# Another kick in the teeth



## Coco (Aug 2, 2010)

Hi all I have had a really lousy end to the year with the death of a dear friend and an uncle both through cancer and both the same day... three days before xmas.

Then on top of everything else I went along to see a rheumatologist with my dad who is also a Hypothyroide sufferer this Wednesday and he was diagnosed with Poly Rheumatoide arthritis.

The doc was really thorough and started asking about other members of the family including myself, she came to the conclusion that I have many of the same symptoms and a few more besides and she wants to see me at the end of January, I really hope that I don't have it as my friend who died had it really bad and she ended up gaving up her battle with cancer because of it, she said that if she cant have quality of life then there is no point. These words echo though my mind all the time. I know there is no point in worrying until I know for sure but I cant help it especially with dads diagnosis.

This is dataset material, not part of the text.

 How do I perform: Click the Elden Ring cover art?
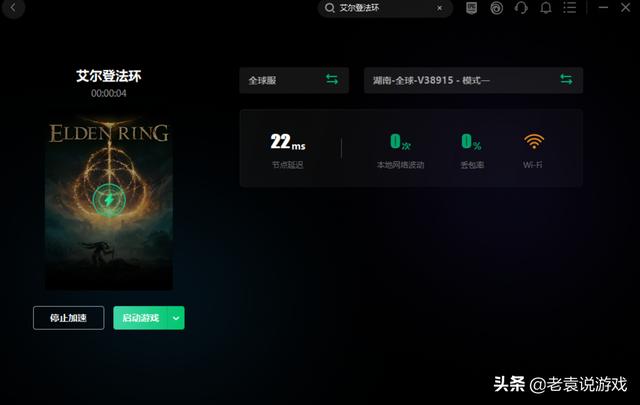coord(109,203)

Anyway on the way home I went and collected my lab results as I see my endo next Tuesday, now last time I saw her she prescribed cynomel and a sleep study to investigate my constant fatigue to rule out any other causes other than thyroide to be precise. Well I had the sleep study Monday and I don't have apnea thank goodness but my labs came back pants yet again.

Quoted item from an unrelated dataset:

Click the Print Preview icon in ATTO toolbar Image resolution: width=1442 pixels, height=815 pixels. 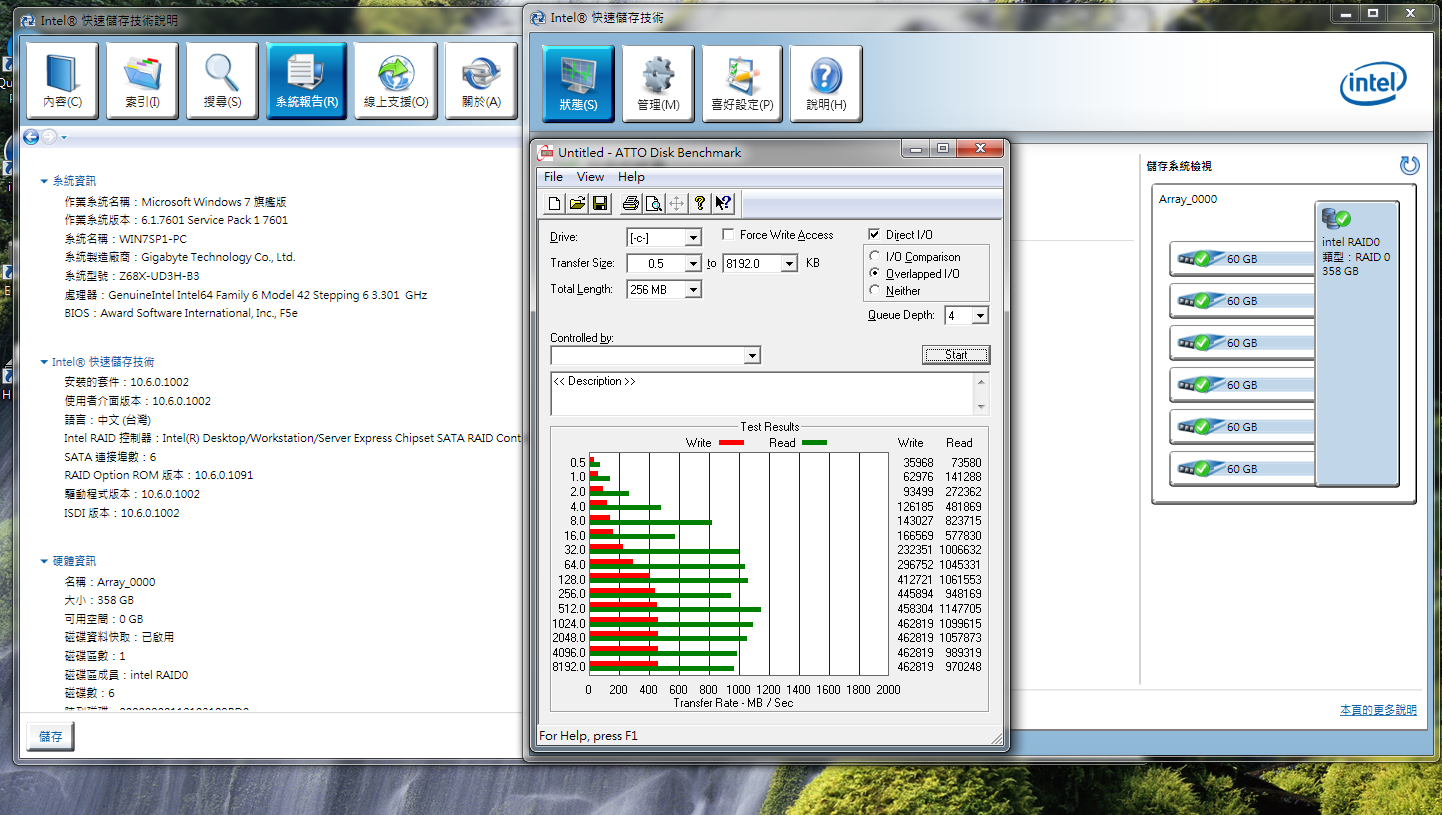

Free T3:- 2.7 - range 2.6-4.6 - in July it was 3.0
Free T4:- 8.7 - range 9 - 17 - in July it was 8.6
TSH:- 5.56 - range 0.25-4.20 - in July it was 7.76

I am on 200ug levothyrox and 0.025mg cynomel per day

I cant understand why despite being given T3 meds my T3 level has dropped I would have expected it to rise if anything, there is a slight shift in the right direction for the T4 and TSH but nothing as drastic as I had hoped for. I am really fed up right now and struggling to keep my head above water so to speak with all the usual problems related with hypo symptoms.

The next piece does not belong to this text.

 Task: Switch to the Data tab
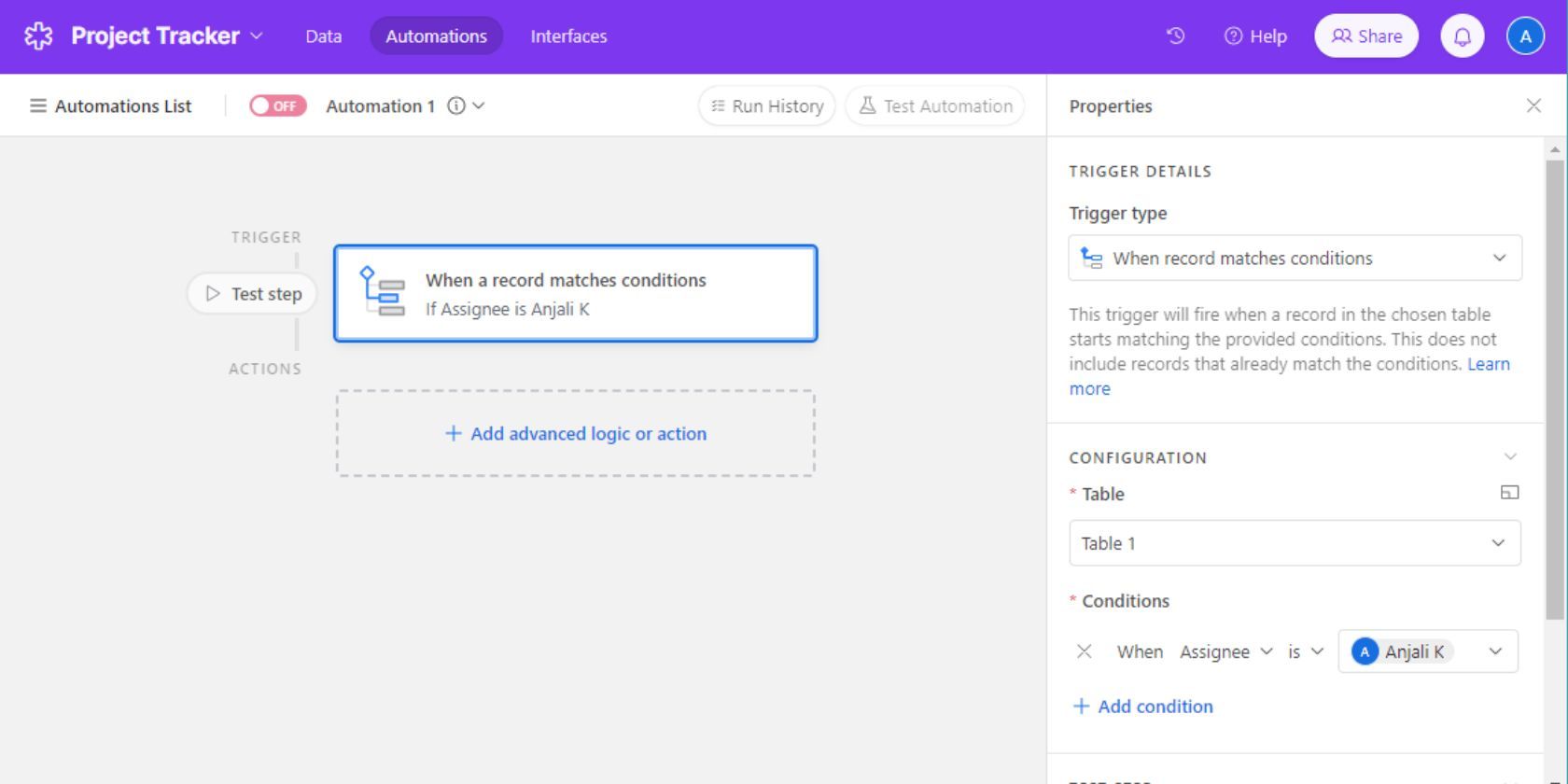323,36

Can anyone attempt shed any light on this for me please?

I wish you all a very Happy New Year.


----------



## Andros (Aug 26, 2009)

Coco said:


> Hi all I have had a really lousy end to the year with the death of a dear friend and an uncle both through cancer and both the same day... three days before xmas.
> 
> Then on top of everything else I went along to see a rheumatologist with my dad who is also a Hypothyroide sufferer this Wednesday and he was diagnosed with Poly Rheumatoide arthritis.
> 
> ...


Coco!! We have not seen you for a while and it is good to hear from you.

First let me extend my deepest sympathy for the recent loss of your loved ones. I am so truly sorry.

Now.............

Something is very wrong. You are on a "lot" of medication and getting no where. .25mcgs. is a lot of cytomel. And 200mcg. of Levothyroxine is a lot also.

Have you ever had a rT3 (reverse T3) test?

Are you compliant; meaning that you take your meds in a timely fashion?

Do you take your T4 and T3 4 to 5 hours away from calcium, iron and other supplements or meds that would interfere with absorption?

Do you eat a lot of soy or other estrogenic foods? Are you on estrogen? Have you been checked for estrogen dominance?

Are you taking any pharmaceuticals that would increase intestinal motility such as for diabetes or lipids?

L-Carnitine?
























And most importantly; what does your doctor have to say about this? Talk to me! LOL!!


----------



## Coco (Aug 2, 2010)

Hi Andros thank you for your sympathy I was not expecting my uncle to die it was a kidney infection that fininished him off his body couldn't cope with it on top of chemo.

As for my meds no take them first thing upon waking with no food for at least an hour afterwards. I don't take anything else including supplements or any other hormones of any kind and I follow the thyroid diet too as it is the only way to keep my weight under some sort of control.

I did have a hysterectomy two years ago but no hormone replacement as they left my ovaries.

I don't know if I have ever had a RT3 test but I am going to ask for one on Tuesday, this never ending battle has been ongoing for 3 years now but I am going to ask for my adrenals to be checked too as I have been extremely stressed lately with one thing and another so maybe that is playing a part, I really don't know.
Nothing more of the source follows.